| How to complete this task |
When a line below holds the string "Given", show that line.

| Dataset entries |
==================================================
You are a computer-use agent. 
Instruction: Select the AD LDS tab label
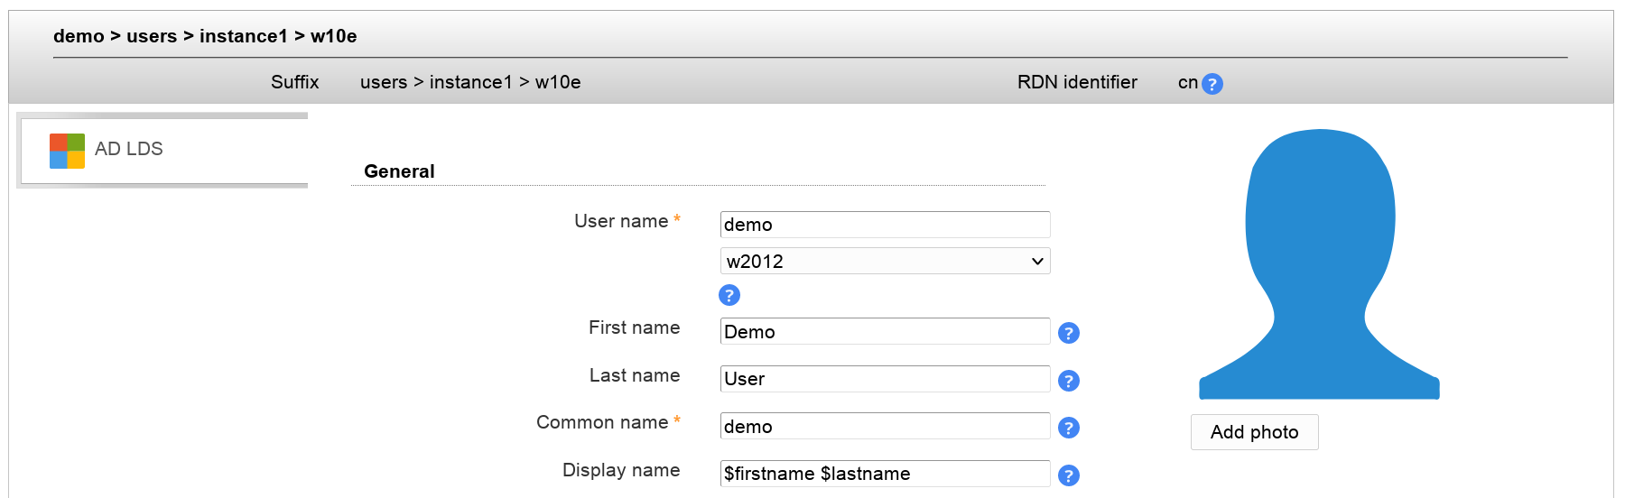(129, 149)
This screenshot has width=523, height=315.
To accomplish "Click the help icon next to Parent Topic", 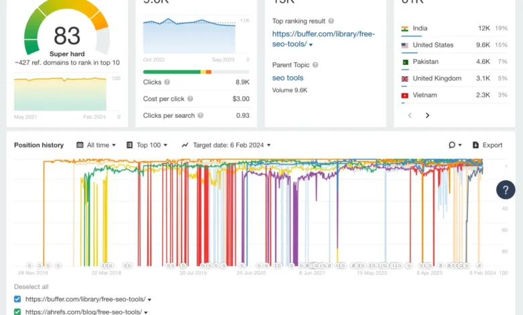I will point(315,65).
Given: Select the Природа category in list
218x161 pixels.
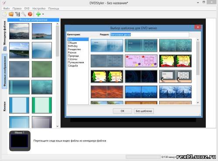Looking at the screenshot, I should (73, 56).
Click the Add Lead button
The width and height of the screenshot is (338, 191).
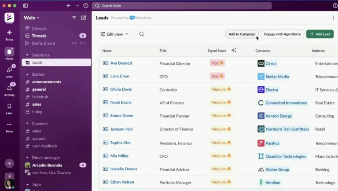[320, 34]
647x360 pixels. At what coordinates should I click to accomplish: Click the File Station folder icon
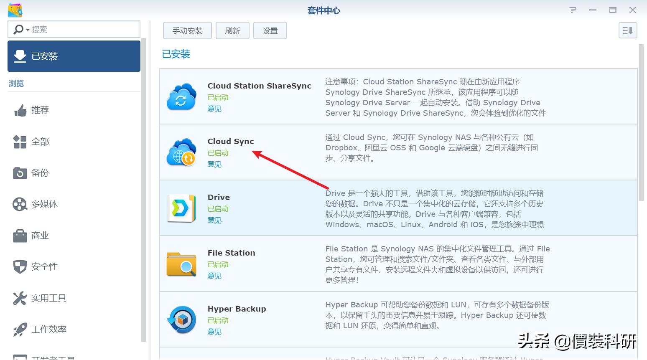[x=181, y=264]
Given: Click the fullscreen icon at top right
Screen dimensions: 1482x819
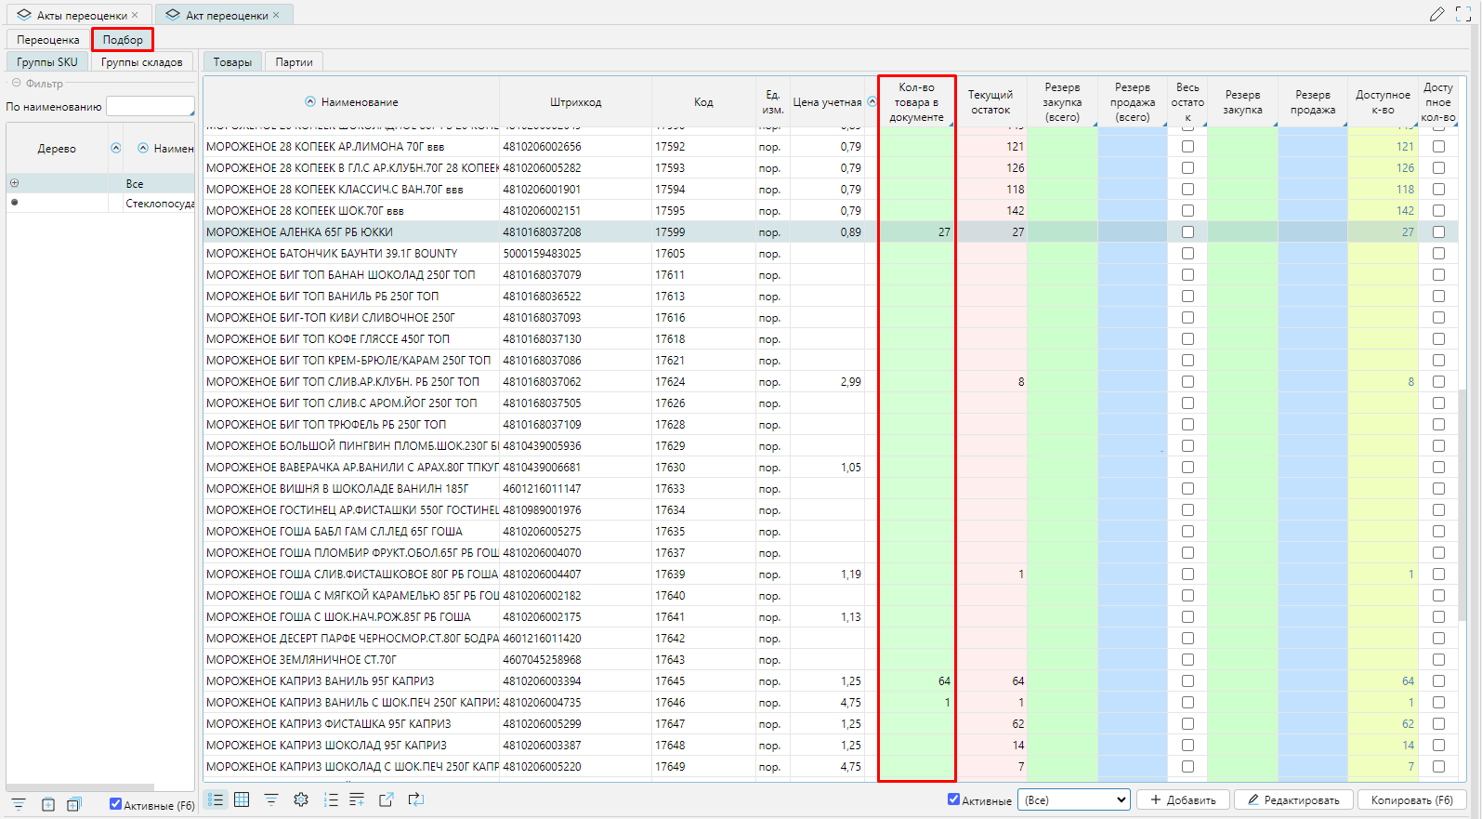Looking at the screenshot, I should coord(1462,14).
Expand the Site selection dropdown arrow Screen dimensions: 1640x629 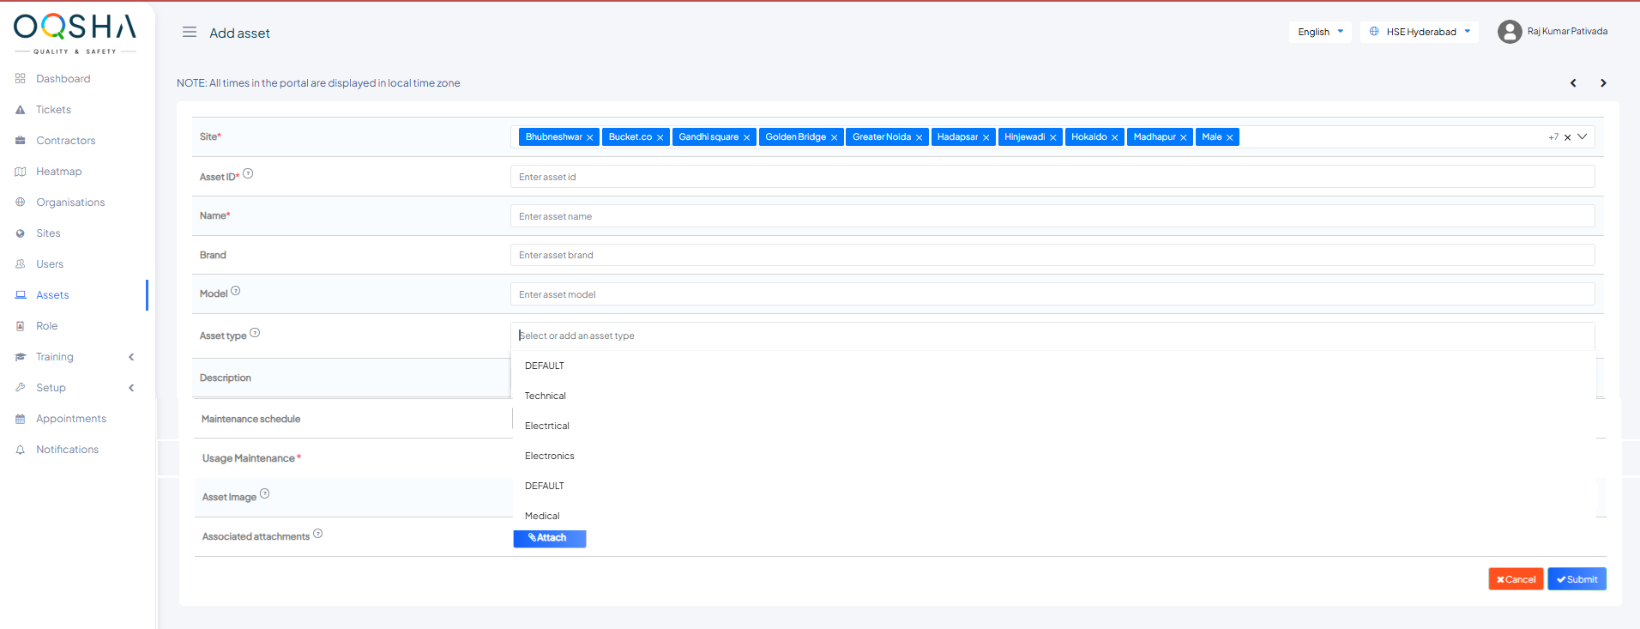1583,136
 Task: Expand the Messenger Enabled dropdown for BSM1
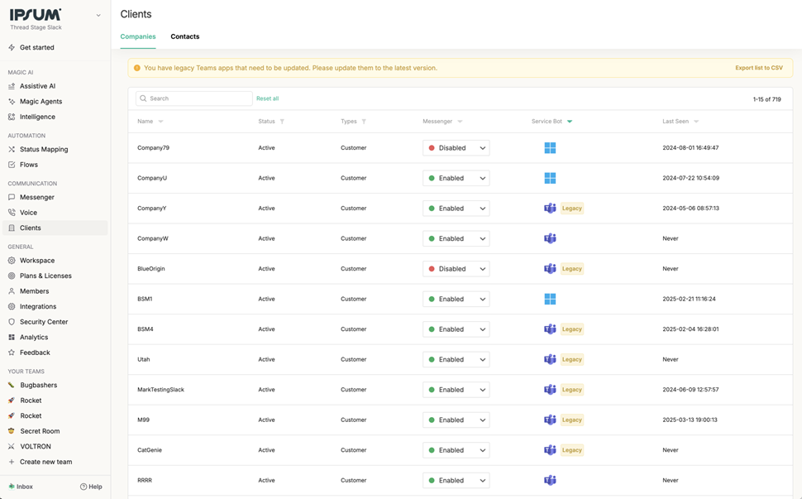tap(456, 299)
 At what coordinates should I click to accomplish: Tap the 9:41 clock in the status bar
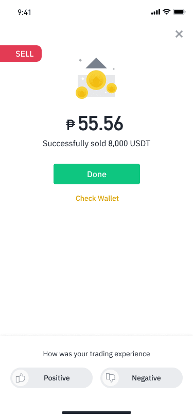point(25,12)
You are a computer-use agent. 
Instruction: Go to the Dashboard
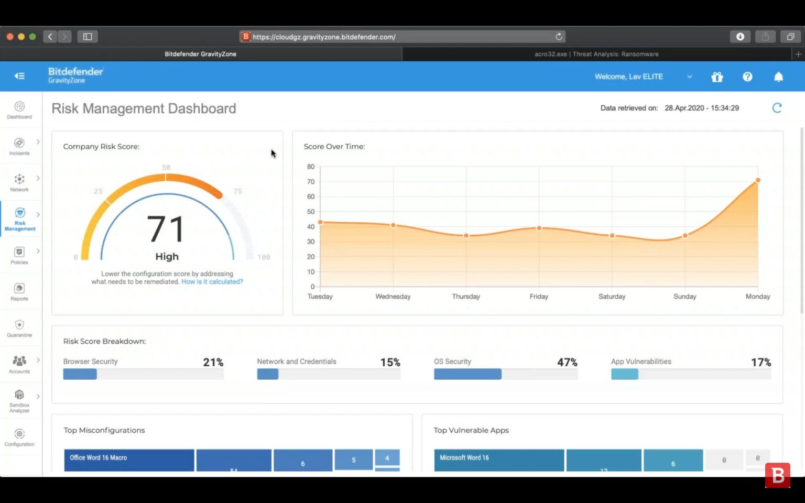(19, 110)
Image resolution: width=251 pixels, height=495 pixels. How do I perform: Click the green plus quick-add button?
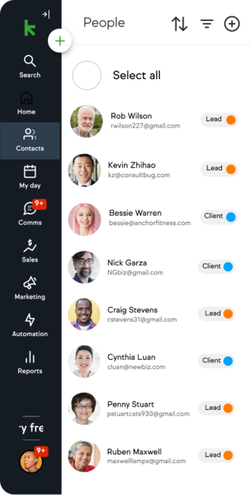60,41
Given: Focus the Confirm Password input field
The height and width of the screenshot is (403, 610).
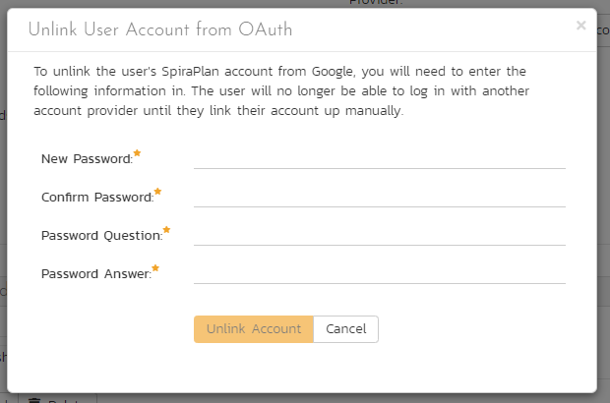Looking at the screenshot, I should point(379,196).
==================================================
| Written response |
Given: Select the Природа category in list
Given: Click the fullscreen icon at top right
Given: Focus the Confirm Password input field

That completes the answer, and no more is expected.